■ What to work on ■
1. Set down word for word the passage of the parkour installation text that begins at "The wake of" and stops after "speed of thought.".
2. Extend the description of the parkour installation, picking up after its final sentence.

Point A→B

POINT A → B
OpenEnded Group and Urban Flow
2007
Two-screen Installation

… a Capture5 co-commission, an Arts Council England fund managed by Portland Green Cultural Projects, with the Scottish Arts Council and exhibition partners Jerwod Space, London and CCA, Glasgow

Parkour is an urban sport in which getting from point A to point B as rapidly, as inventively, and often as dangerously as possible is the goal. This work takes parkour as its own point of departure in creating a vertiginous virtual world where action, perception, and location are continually overturned.

Point A → B brings the essential movements, physics, and purposes of parkour into a purely abstract and ever-shifting virtual architecture derived from the traces and passage of the traceurs themselves.

The wake of one runner becomes the barrier for others. The walls, channels, and voids grow and breathe like a living organism – both confining and yielding to the traceurs who traverse it. In this virtual architecture, with physical logic of our own making,the tenets of parkour elaborate themselves in entirely new ways. Point A &#8594 B derives its speed and sense of the unexpected from the traceur’s uncanny ability to see all paths all at once, and then to move among myriad alternatives at nearly the speed of thought.

The project was developed with the UK-based parkour group Urban Freeflow. Blue (aka Paul Joseph) was the lead performer for the piece; NY Parkour traceur, Exo (aka Exousia Pierce), also performed.

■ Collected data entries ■
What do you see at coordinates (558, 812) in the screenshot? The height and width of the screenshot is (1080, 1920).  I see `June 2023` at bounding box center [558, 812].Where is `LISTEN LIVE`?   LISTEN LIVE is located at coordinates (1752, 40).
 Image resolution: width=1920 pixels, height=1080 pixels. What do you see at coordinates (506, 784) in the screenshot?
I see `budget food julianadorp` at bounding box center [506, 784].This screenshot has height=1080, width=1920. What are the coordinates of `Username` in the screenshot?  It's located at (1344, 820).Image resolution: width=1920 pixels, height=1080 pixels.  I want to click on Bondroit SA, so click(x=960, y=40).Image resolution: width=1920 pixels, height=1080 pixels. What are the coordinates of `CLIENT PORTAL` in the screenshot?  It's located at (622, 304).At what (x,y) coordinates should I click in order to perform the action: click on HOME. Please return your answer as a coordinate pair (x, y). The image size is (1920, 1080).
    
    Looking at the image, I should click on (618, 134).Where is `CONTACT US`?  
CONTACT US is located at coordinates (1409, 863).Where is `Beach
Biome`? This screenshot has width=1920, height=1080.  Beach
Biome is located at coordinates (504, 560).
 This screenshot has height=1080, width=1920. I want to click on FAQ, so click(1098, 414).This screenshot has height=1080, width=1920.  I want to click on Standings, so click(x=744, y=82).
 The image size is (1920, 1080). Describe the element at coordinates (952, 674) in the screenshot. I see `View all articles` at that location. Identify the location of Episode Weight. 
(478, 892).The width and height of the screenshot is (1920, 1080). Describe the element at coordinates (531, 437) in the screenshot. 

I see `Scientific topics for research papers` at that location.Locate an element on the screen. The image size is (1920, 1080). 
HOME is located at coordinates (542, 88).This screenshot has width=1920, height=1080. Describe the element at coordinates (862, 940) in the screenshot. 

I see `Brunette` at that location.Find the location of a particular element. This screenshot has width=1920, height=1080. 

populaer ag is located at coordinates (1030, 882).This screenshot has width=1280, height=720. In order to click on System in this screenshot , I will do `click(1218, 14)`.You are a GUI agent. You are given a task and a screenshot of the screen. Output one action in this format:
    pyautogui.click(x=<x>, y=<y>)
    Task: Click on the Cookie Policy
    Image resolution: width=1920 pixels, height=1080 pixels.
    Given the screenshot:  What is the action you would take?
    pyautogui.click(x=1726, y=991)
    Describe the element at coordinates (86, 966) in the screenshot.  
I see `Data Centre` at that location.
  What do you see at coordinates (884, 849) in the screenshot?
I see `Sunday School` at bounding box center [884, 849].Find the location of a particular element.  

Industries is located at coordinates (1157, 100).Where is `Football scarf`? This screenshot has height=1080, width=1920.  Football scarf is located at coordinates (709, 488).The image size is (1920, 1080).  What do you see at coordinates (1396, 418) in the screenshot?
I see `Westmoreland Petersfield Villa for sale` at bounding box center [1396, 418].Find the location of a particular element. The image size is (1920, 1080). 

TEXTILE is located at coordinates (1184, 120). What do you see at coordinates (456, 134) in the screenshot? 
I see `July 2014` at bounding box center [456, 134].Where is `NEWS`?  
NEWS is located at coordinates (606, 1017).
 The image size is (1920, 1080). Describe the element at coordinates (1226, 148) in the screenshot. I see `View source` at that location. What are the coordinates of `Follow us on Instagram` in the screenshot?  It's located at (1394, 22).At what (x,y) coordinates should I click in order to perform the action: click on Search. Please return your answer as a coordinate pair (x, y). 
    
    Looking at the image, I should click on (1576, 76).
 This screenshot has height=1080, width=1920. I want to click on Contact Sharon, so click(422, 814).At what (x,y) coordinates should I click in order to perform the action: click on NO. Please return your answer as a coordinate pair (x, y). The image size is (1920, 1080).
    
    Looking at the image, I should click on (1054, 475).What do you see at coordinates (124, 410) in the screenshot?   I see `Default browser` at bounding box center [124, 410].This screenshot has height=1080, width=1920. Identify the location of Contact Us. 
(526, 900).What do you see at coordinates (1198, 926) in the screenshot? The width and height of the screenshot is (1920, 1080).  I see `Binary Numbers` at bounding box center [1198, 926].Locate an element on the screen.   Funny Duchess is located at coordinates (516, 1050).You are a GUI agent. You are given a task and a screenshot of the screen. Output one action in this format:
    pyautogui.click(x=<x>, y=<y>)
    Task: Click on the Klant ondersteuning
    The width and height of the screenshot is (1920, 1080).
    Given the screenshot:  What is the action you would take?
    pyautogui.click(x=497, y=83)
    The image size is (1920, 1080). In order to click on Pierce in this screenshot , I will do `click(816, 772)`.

■ Results for the exercise ■
1.
The wake of one runner becomes the barrier for others. The walls, channels, and voids grow and breathe like a living organism – both confining and yielding to the traceurs who traverse it. In this virtual architecture, with physical logic of our own making,the tenets of parkour elaborate themselves in entirely new ways. Point A &#8594 B derives its speed and sense of the unexpected from the traceur’s uncanny ability to see all paths all at once, and then to move among myriad alternatives at nearly the speed of thought.

2.
The parkour motions were recorded both with 32 optical motion-capture cameras and with 2 high-definition video cameras (one hand-held, the other on a tripod). The hand-held camera was itself motion-captured so that both its camerawork (itself a kind of performance) and its imagery can be placed seamlessly within the virtual world.

The artwork is composed for two screens, set perpendicularly to each other and its imagery generated by a custom-made 3D renderer.

Text courtesy of The OpenEnded Group.

Further information available from The OpenEnded Group’s website.

Capture (2001-2008) was an Arts Council England fund managed by PORTLAND GREENTM from 2004 until 2008. It commissioned original art works that challenged the concept of screen-based dance by exploring new relationships between dance and film, video, new media and installation. Applications were encouraged from both established and emerging artists practising in the fields of dance, film, video, new media, installation and other disciplines.